**Assigned task**. Take the line containing "The height and width of the screenshot is (476, 1001)." and every line after it to the end of the records, and copy them exactly, leaving out pictures.

**Task inputs**.
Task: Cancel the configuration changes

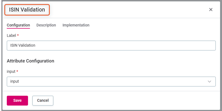Action: pyautogui.click(x=43, y=100)
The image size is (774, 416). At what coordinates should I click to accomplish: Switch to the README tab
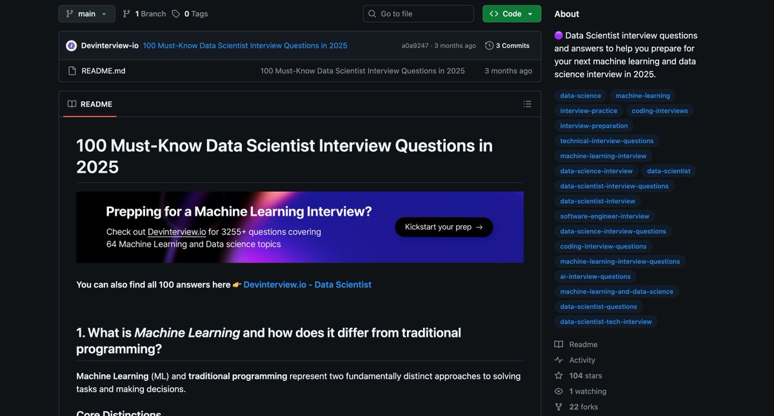tap(90, 104)
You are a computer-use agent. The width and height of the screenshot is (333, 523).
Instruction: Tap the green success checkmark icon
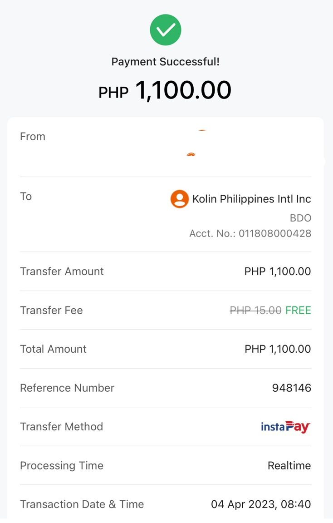click(166, 30)
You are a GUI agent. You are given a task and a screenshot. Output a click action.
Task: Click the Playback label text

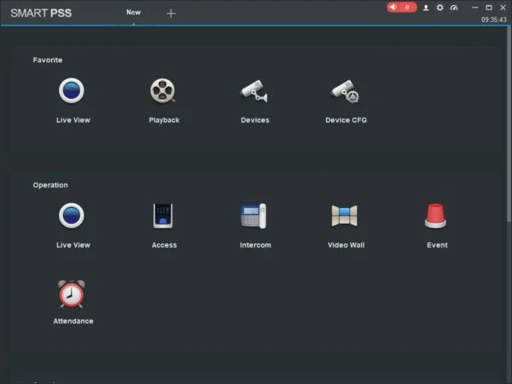tap(164, 120)
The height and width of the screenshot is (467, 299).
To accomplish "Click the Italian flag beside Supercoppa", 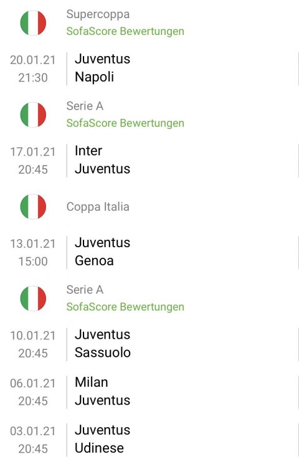I will pos(33,23).
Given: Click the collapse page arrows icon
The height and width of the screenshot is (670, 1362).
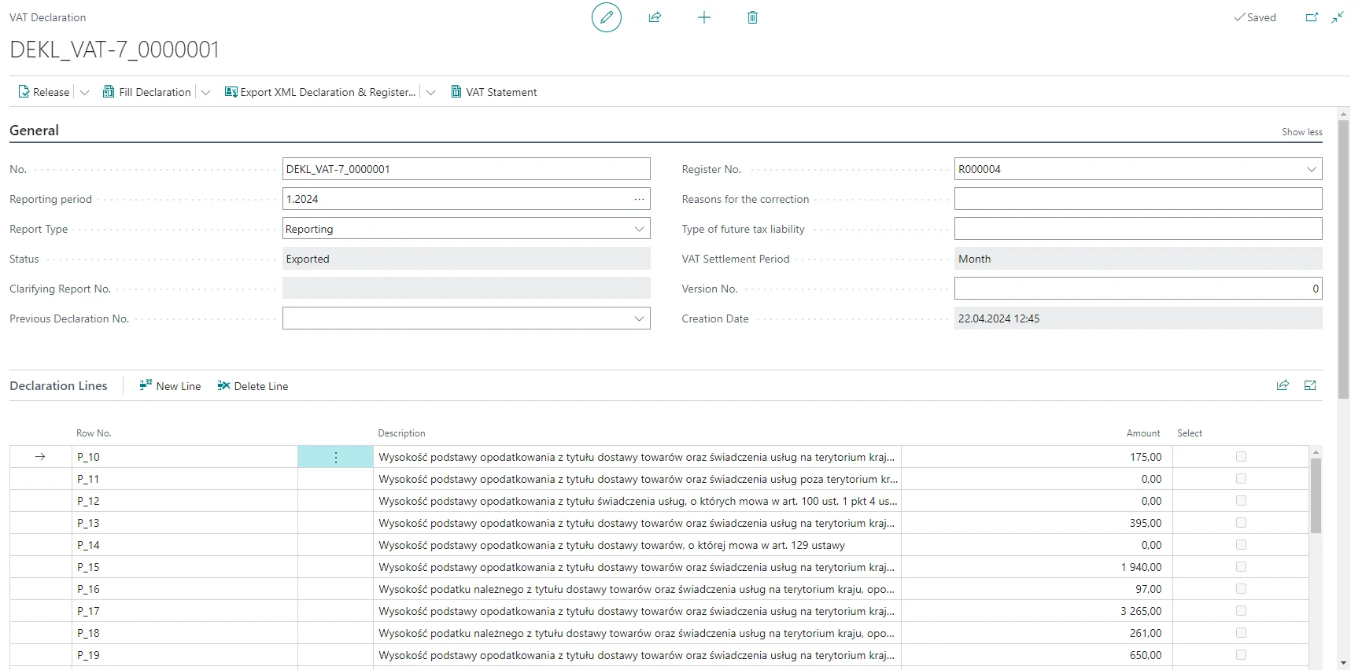Looking at the screenshot, I should coord(1338,17).
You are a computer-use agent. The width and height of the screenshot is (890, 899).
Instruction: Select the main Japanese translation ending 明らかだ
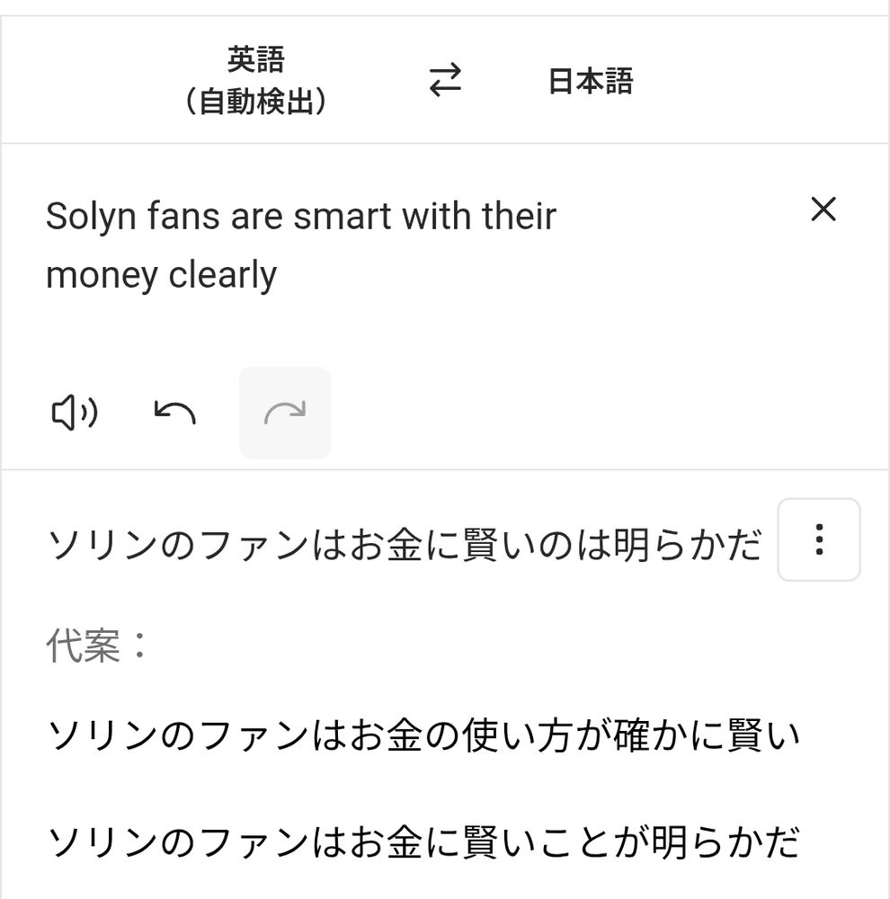405,544
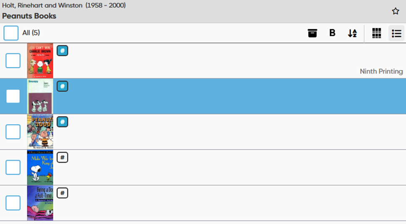The width and height of the screenshot is (406, 224).
Task: Select checkbox on the highlighted Snoopy row
Action: [x=13, y=96]
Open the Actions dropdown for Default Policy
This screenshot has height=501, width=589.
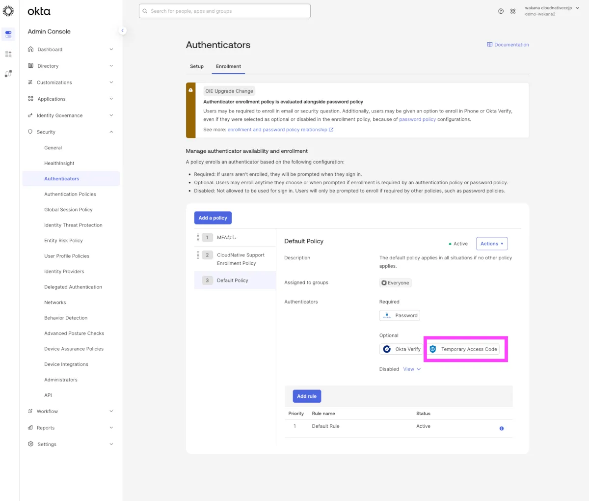491,244
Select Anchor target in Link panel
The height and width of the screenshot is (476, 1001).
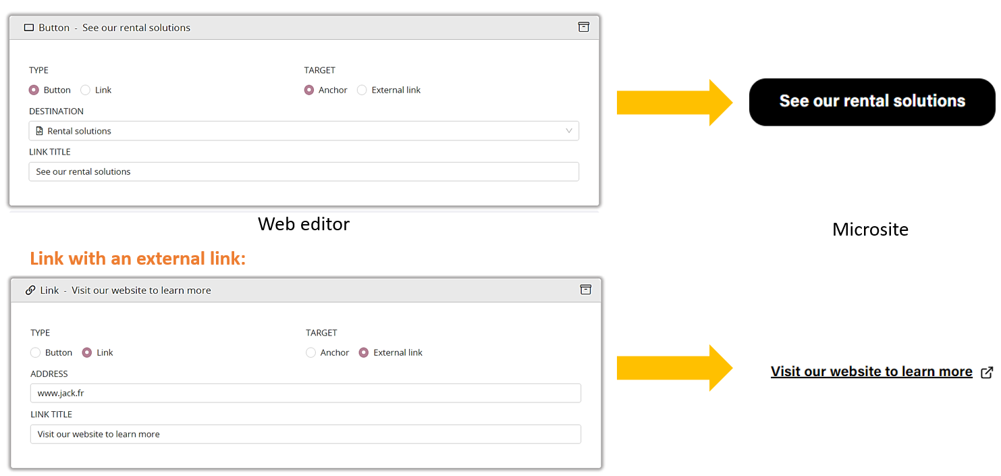(311, 352)
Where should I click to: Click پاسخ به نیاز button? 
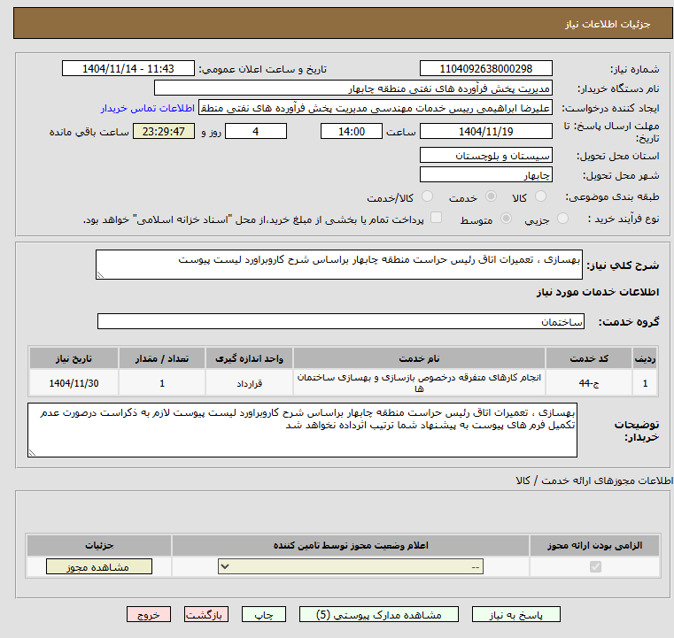[x=515, y=614]
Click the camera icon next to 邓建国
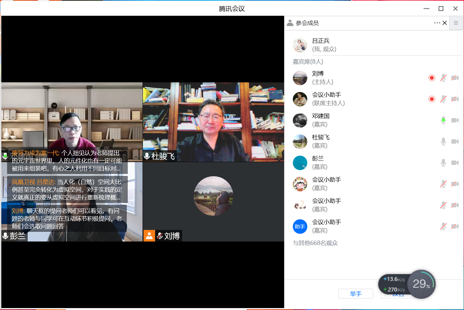Image resolution: width=464 pixels, height=310 pixels. pyautogui.click(x=455, y=120)
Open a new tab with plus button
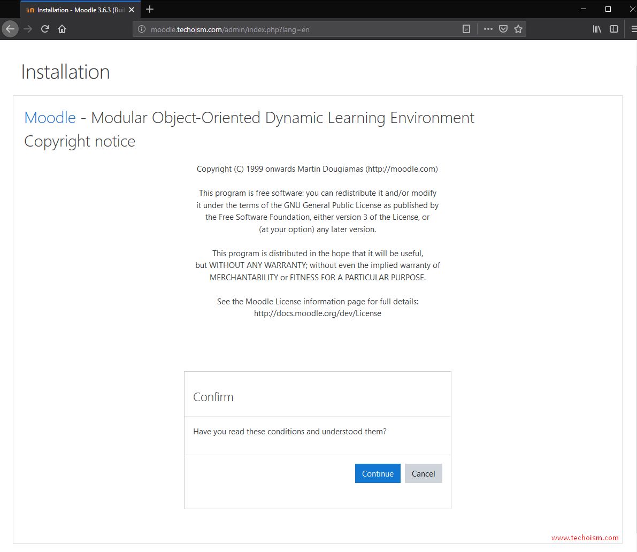This screenshot has width=637, height=552. [x=150, y=9]
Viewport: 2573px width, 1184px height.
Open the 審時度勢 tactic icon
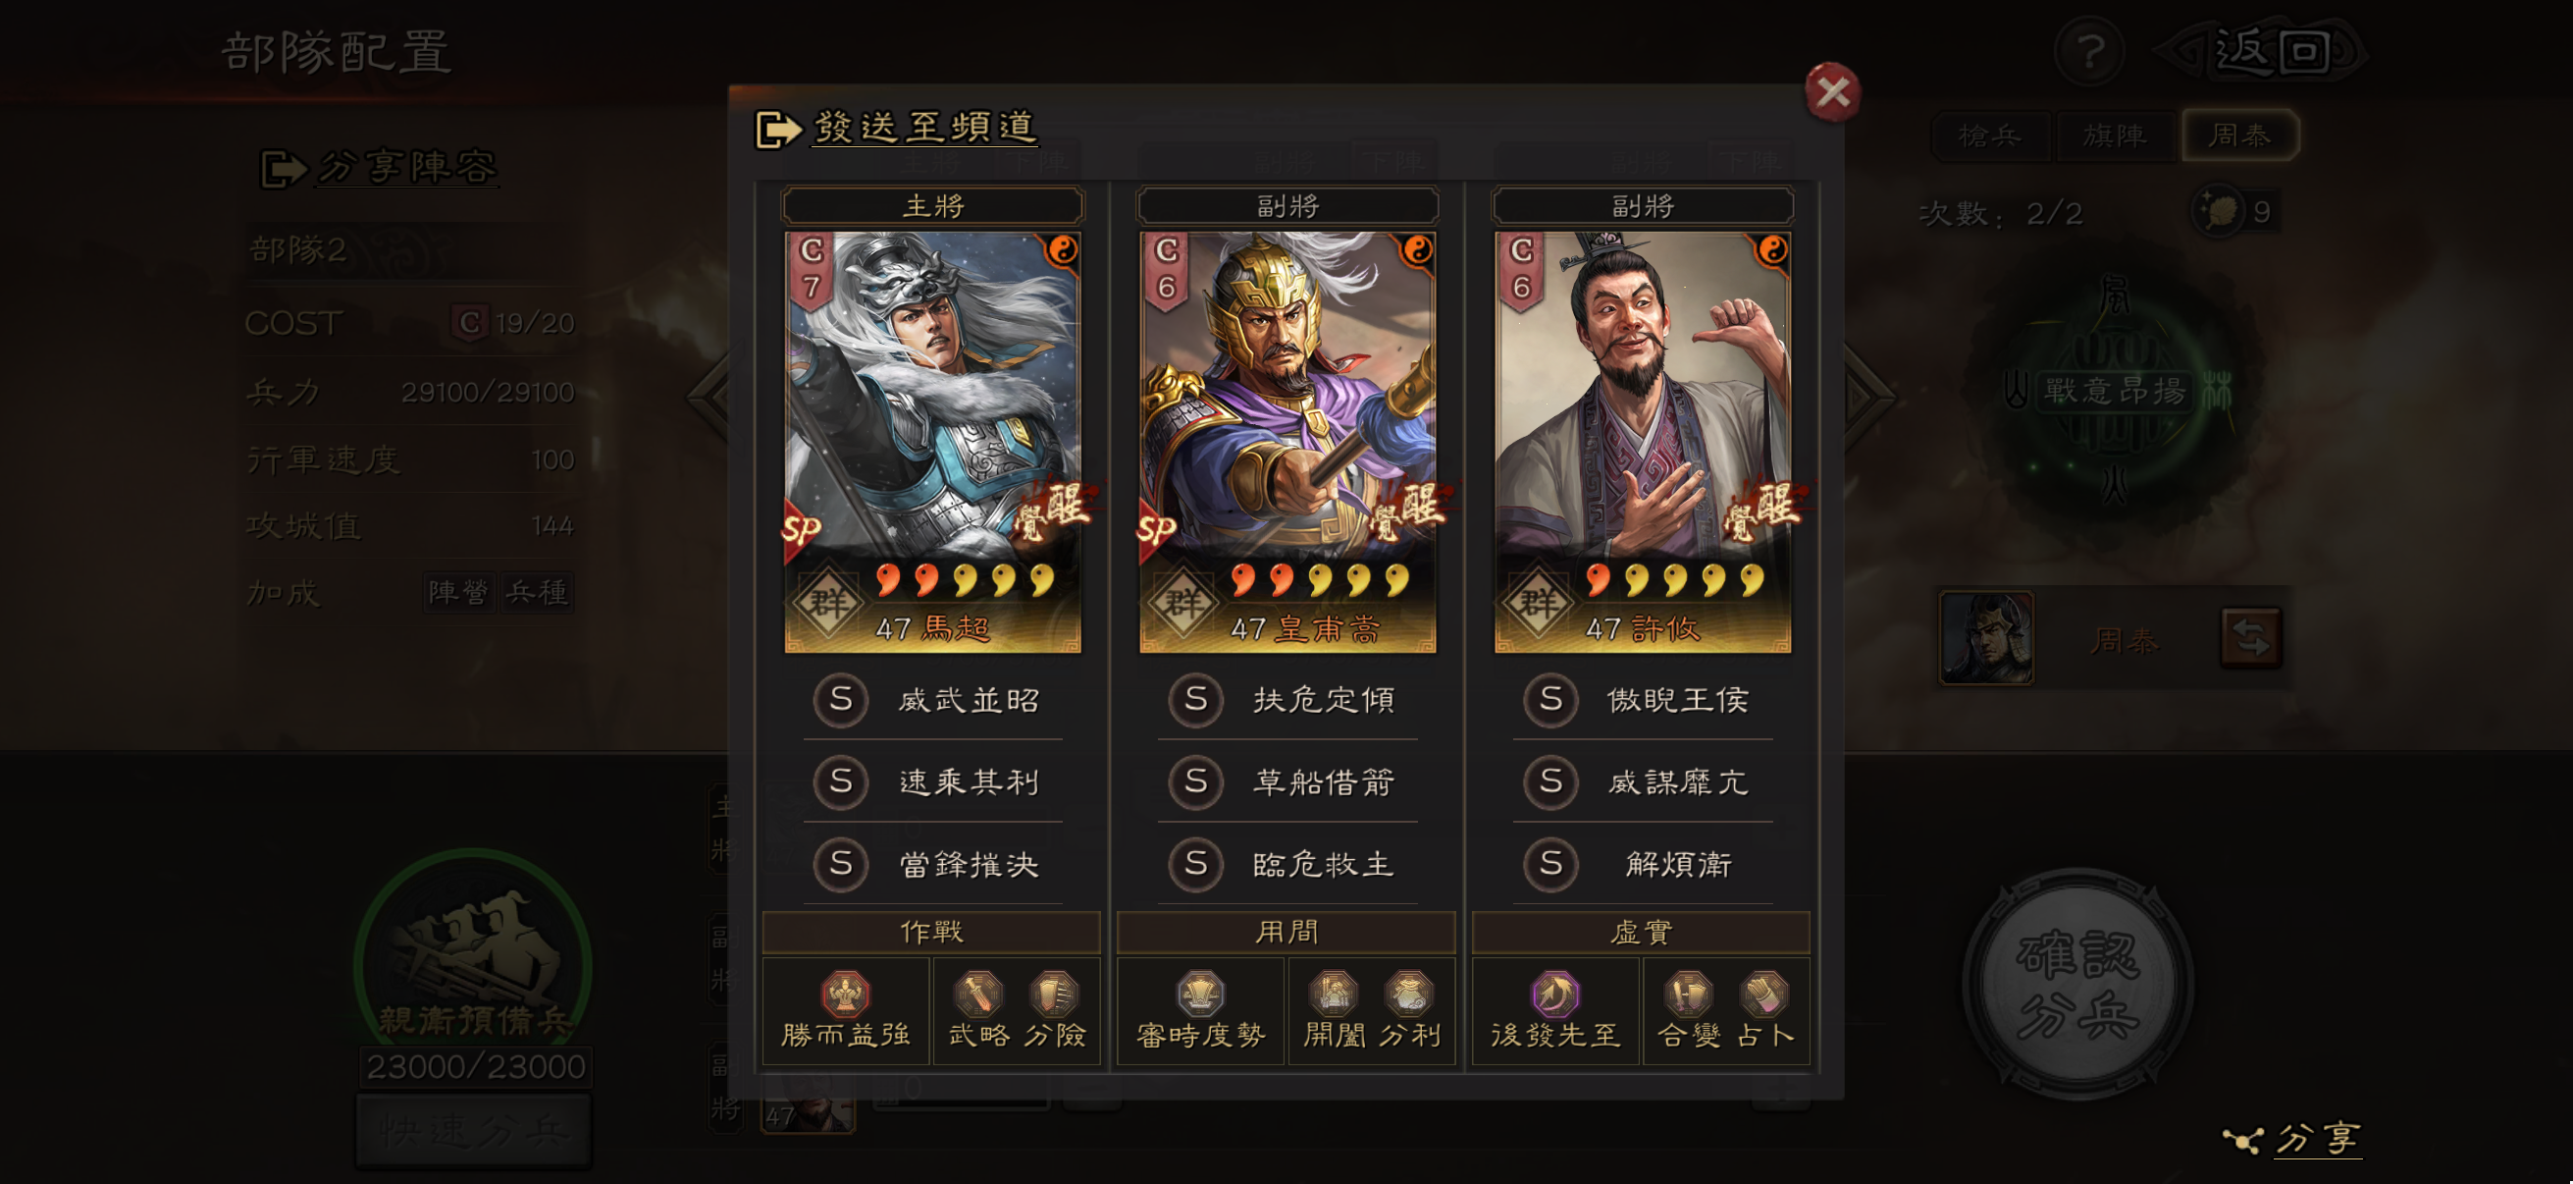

**Task answer**.
The height and width of the screenshot is (476, 1001).
(311, 352)
Where should I click to: Click پاسخ به نیاز button? 
[x=515, y=614]
Click the camera icon next to 邓建国
Image resolution: width=464 pixels, height=310 pixels. pyautogui.click(x=455, y=120)
Open a new tab with plus button
This screenshot has width=637, height=552. [x=150, y=9]
Viewport: 2573px width, 1184px height.
Open the 審時度勢 tactic icon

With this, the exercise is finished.